Papas con Codornices.
Guillermo Silveira García - Huerto. |
Aquella mañana, bien temprano, me encaminé al huerto. Con el
azadón al hombro pensaba en el menú de aquel día. Debía ser algo rápido, ya que
otras tareas requerían mi atención.
Llegué temprano, el sol aún se desperezaba y el rocío mantenía la tierra húmeda para favorecer
mi trabajo. Me agaché y fui dejando al
descubierto los hermosos tubérculos que la Naturaleza me había ofrecido como
agradecimiento a mis desvelos, un manjar de dioses que trajeron los
conquistadores; mucho mejor que el oro. Durante algunos meses había mimado mis patatas, desde su
inseminación en el útero de la madre Tierra. Allí, en el interior, a su abrigo,
habían madurado y ahora estaban listas para ser objeto de deseo en la mesa y
hacernos pecar de gula. Después de limpiarlas bien, las metí en una talega y me
acerqué al surco donde se encontraban las anaranjadas zanahorias cuyo pináculo
verde sobresalía por encima de la superficie, avisándome de que estaban
preparadas para aderezar mis platos. Arranqué un par de ellas, solo las
necesarias. Caminé entre las hendiduras de mi atestado huerto, de las matas de hermosos tomates y pimientos de
un rojo brillante que colgaban como
pendientes de zafiro, recolecté un par
de cada.
Regresé a casa. El domingo anterior se había abierto la veda
y unas hermosas codornices colgaban de un gancho en la pared a la espera de ser
desplumadas. Me puse a la tarea mientras rezaba una oración por aquellos
pequeños animalillos que servirían de sustento a otros. No era más que la
cadena alimenticia que el Creador había impuesto a los seres vivos, me dije
intentando limpiar la culpa. En una tabla de madera vieja, descolorida por el
uso, troceé una cebolla; sus efluvios lograron saltarme las lágrimas. Me
acordé de mis seres queridos que ya no estaban. El bulbo conseguía ese efecto
cada vez que tomábamos contacto uno con el otro, dejar la pena al descubierto.

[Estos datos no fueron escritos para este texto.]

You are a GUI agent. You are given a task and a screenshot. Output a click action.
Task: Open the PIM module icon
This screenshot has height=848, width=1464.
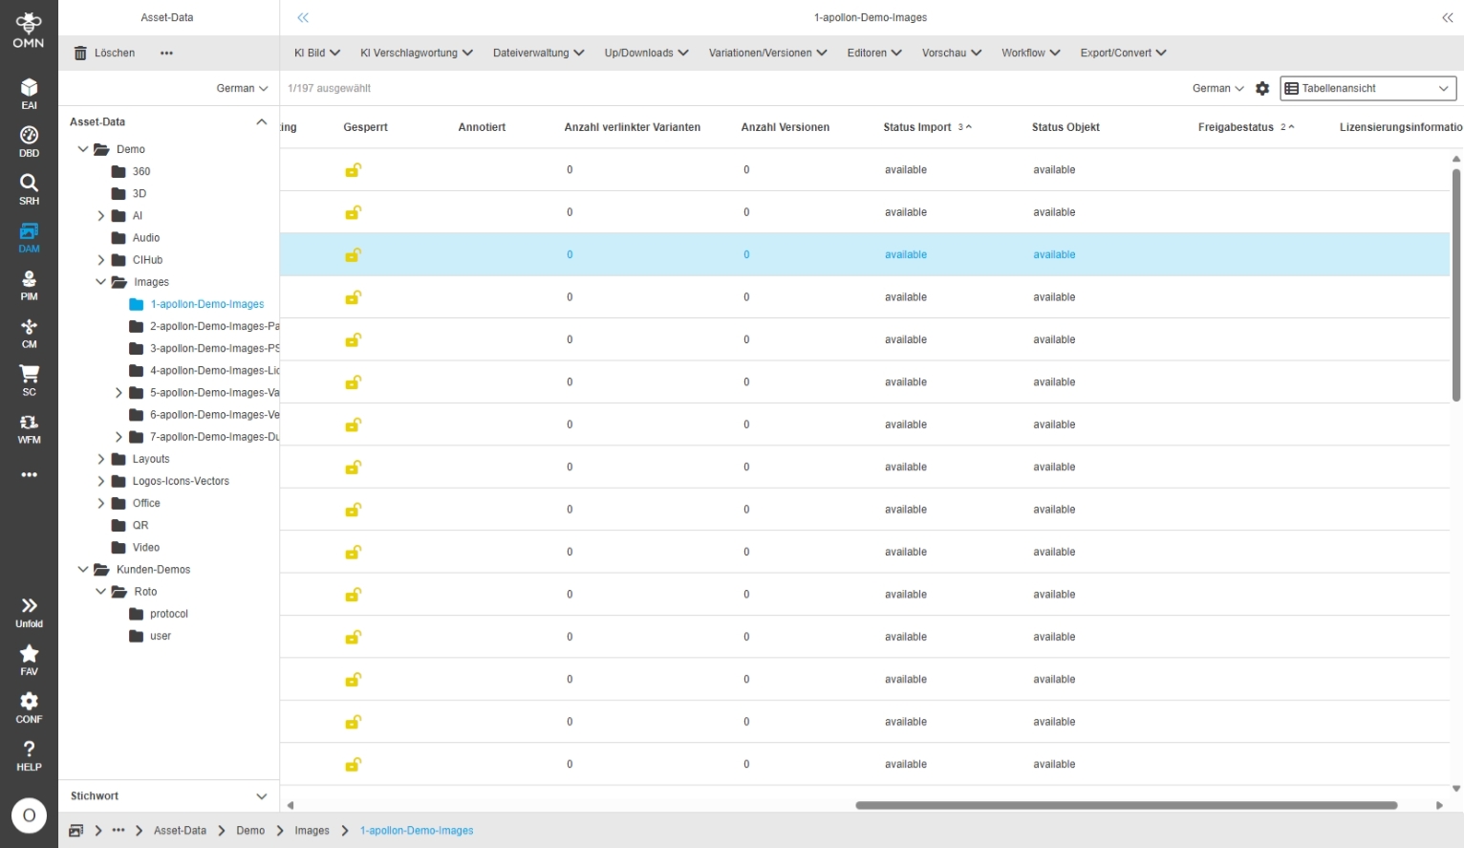[x=29, y=284]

Descolgué una cacerola y eche un poco de oro líquido, aquel
que brota del fruto del legendario olivo, un precioso y humilde árbol tan
antiguo como la misma vida. Puse dentro de la marmita, además de la cebolla, el
pimiento brillante cortado en tiras, milimétricamente medidas, y cuando el calor maceró el conjunto, sofreí
la carne roja que poco a poco fue cambiando a un tostado brillante. Un tomate
lavado y rayado fue el complemento perfecto para aglomerar el contenido. Eché
un pellizco de sal; aquella especia que sirvió de moneda para pagar a obreros;
alimento esencial que curtía la carne y la convertía en comestible durante más
tiempo: la nevera de la Edad Media.
Una vez peladas y quebradas las patatas y zanahorias las dejé en un barreño con agua, el
tiempo justo de coger una bota de vino y rociar el guiso a la esperar de que
los efluvios del alcohol terminaran en volutas de oloroso humo. El aroma que
desprendía activó mis jugos gástricos y
aunque aún era pronto, mis papilas gustativas segregaron salivación ante
la expectativa de un bocado. Debían
esperar, aún no estaba la comida en el punto en el que debía probarse. Terminé
de colocar los tubérculos dentro, le añadí agua, el principio de la vida en el
universo, proveniente del limpio y fresco manantial que surtía mi pozo; sin
cloro ni otro elemento de la tabla periódica que no fuera natural y,
finalmente, tapé la cazuela. Reduje el fuego que alimentaba la cocción para que
el calor fuese entrando de poco a poco, convirtiendo todas aquellas viandas
diferentes en una sola esencia.
Cuarenta minutos de cocción y cuatro horas de reposo más
tarde, tanto mi familia como el guiso estaban preparados para degustar aquello
que la Madre Naturaleza tan gentilmente nos había ofrecido y yo había
transformado al calor de la lumbre.
—Trabajo y sudor con ellos comerás, dijo Dios, antes de
arrojar a Adán y Eva del Paraíso. —Aparté un plato y sonreí—. Se le olvidó
decirles que el placer también entraba en el lote.